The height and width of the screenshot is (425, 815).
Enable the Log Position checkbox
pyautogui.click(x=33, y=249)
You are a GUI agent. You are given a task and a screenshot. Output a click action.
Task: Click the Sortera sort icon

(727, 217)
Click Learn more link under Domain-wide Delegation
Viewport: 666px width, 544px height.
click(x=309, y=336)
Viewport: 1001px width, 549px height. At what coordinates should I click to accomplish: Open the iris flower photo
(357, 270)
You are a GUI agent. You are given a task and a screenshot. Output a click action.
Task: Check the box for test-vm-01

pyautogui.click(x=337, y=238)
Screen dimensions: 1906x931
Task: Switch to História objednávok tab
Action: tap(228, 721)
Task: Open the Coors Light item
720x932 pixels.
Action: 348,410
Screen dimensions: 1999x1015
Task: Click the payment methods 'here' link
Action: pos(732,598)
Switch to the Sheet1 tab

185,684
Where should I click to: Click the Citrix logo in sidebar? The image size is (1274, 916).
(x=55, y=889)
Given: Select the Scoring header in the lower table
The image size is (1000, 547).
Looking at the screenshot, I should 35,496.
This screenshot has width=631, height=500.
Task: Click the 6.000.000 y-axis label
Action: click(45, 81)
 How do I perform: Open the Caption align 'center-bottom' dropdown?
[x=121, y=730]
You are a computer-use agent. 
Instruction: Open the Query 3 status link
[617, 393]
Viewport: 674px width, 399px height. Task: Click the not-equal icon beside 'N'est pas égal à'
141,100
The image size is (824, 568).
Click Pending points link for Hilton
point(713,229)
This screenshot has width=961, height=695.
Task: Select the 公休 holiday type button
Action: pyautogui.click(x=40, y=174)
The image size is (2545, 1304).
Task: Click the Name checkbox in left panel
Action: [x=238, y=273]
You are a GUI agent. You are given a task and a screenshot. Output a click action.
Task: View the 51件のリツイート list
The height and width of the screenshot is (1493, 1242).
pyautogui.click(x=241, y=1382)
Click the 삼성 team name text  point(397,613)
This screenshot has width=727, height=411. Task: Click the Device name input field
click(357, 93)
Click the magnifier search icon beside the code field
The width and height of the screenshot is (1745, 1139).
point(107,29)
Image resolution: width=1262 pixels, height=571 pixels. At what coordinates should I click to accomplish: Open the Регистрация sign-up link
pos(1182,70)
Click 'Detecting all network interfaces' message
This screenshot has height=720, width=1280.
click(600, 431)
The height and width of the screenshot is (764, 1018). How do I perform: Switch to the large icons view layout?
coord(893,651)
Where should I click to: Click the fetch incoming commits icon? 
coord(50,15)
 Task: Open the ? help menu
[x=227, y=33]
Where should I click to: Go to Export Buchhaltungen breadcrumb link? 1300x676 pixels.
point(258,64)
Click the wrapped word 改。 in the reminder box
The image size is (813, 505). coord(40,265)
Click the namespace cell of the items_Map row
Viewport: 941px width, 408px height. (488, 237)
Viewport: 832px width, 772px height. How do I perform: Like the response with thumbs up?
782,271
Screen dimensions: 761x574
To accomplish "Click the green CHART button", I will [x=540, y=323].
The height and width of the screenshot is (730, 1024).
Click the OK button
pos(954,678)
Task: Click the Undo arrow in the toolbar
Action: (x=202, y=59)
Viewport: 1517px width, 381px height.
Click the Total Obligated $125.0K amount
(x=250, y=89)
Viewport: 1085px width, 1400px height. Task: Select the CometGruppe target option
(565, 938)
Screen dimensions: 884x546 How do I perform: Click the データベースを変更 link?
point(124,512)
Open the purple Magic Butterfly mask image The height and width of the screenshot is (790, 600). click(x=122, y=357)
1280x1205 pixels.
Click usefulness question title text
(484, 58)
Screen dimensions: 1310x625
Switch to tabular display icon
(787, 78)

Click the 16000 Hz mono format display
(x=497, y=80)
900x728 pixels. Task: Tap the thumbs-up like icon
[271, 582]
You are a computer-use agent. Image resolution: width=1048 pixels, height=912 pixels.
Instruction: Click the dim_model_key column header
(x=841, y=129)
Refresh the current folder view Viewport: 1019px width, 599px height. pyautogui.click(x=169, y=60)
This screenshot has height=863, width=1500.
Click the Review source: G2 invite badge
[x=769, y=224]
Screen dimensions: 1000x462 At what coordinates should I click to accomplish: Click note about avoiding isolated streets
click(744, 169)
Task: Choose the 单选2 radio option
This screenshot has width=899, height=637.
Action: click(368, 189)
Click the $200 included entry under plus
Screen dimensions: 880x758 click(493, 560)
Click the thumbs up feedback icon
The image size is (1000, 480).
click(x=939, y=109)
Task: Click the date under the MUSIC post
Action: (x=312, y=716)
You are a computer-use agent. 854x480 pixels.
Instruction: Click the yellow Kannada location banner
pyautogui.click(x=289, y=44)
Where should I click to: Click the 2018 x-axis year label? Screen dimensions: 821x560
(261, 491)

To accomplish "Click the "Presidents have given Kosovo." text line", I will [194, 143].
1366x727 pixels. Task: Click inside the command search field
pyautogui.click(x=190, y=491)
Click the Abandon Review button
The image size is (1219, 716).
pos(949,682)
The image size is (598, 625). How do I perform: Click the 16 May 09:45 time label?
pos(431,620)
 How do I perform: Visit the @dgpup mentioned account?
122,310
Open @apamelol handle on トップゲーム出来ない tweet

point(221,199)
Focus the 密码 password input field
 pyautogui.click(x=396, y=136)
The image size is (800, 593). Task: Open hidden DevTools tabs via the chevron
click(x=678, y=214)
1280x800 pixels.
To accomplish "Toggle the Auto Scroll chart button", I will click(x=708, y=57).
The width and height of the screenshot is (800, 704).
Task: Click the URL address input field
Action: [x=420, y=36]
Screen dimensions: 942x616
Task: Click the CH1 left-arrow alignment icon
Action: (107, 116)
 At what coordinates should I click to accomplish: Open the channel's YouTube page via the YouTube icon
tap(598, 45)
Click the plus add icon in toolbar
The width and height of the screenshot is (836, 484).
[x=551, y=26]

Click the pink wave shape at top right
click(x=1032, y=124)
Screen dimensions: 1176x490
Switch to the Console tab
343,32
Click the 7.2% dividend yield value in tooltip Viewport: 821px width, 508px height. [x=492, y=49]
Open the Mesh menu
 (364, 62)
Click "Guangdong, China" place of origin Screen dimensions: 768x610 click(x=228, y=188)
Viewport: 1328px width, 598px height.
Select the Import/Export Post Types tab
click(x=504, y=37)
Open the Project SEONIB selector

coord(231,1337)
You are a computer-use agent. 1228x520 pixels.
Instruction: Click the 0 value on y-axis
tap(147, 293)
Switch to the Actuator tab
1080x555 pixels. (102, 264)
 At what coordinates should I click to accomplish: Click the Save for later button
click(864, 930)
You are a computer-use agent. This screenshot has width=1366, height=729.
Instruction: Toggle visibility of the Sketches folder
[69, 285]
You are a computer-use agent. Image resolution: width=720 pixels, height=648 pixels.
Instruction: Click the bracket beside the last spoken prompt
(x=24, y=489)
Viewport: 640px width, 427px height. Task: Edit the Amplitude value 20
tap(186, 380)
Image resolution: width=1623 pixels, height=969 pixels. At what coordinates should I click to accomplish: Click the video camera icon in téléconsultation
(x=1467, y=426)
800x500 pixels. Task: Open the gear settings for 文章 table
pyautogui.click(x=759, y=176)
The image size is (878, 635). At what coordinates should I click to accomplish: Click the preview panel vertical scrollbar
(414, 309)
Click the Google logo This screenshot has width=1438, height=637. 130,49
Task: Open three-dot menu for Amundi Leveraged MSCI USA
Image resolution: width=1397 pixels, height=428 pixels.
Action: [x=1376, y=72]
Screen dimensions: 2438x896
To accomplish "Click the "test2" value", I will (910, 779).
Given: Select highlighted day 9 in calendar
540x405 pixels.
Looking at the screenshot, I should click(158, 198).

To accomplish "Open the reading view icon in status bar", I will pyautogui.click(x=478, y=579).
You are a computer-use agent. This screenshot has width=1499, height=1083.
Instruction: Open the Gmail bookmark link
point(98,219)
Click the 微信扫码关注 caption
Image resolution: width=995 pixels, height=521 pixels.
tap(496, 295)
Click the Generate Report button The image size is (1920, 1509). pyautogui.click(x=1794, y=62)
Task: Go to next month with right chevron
————
> What to work on
Reply with one number, the count of lines in the records that include the word "computer".

> Response area
7